__EXTRACTED ENTRIES__

++++

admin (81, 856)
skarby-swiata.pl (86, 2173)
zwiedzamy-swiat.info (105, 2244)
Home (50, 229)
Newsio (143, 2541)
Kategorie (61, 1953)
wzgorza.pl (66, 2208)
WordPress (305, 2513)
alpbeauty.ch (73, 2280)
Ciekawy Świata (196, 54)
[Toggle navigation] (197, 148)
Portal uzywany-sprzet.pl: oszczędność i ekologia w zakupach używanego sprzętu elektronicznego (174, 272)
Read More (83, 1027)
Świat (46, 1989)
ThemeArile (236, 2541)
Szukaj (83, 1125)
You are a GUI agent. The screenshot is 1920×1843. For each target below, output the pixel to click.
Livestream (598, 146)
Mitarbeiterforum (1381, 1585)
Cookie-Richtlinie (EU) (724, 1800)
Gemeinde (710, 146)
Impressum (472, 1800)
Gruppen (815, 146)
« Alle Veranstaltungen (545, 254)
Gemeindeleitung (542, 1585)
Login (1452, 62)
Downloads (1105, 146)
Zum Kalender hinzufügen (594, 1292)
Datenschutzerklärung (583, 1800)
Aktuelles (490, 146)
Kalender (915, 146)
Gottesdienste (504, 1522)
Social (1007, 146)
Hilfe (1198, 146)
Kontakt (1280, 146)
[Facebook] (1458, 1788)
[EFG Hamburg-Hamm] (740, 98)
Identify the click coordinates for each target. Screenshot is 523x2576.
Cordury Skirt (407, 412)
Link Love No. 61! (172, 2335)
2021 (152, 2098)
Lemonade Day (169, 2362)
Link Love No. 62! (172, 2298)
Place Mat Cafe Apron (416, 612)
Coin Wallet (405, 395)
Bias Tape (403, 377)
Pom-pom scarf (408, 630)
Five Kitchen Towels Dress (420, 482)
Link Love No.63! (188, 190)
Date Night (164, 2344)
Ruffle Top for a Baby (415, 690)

++++

__ABOUT THIS EXERCISE__
In the listing above, find the line with "Newsio (143, 2541)" and the line with "[EFG Hamburg-Hamm] (740, 98)". Output those two lines and every line between them, exactly as written.

__RESULT FOR THIS EXERCISE__
Newsio (143, 2541)
Kategorie (61, 1953)
wzgorza.pl (66, 2208)
WordPress (305, 2513)
alpbeauty.ch (73, 2280)
Ciekawy Świata (196, 54)
[Toggle navigation] (197, 148)
Portal uzywany-sprzet.pl: oszczędność i ekologia w zakupach używanego sprzętu elektronicznego (174, 272)
Read More (83, 1027)
Świat (46, 1989)
ThemeArile (236, 2541)
Szukaj (83, 1125)
You are a GUI agent. The screenshot is 1920×1843. For each target below, output the pixel to click.
Livestream (598, 146)
Mitarbeiterforum (1381, 1585)
Cookie-Richtlinie (EU) (724, 1800)
Gemeinde (710, 146)
Impressum (472, 1800)
Gruppen (815, 146)
« Alle Veranstaltungen (545, 254)
Gemeindeleitung (542, 1585)
Login (1452, 62)
Downloads (1105, 146)
Zum Kalender hinzufügen (594, 1292)
Datenschutzerklärung (583, 1800)
Aktuelles (490, 146)
Kalender (915, 146)
Gottesdienste (504, 1522)
Social (1007, 146)
Hilfe (1198, 146)
Kontakt (1280, 146)
[Facebook] (1458, 1788)
[EFG Hamburg-Hamm] (740, 98)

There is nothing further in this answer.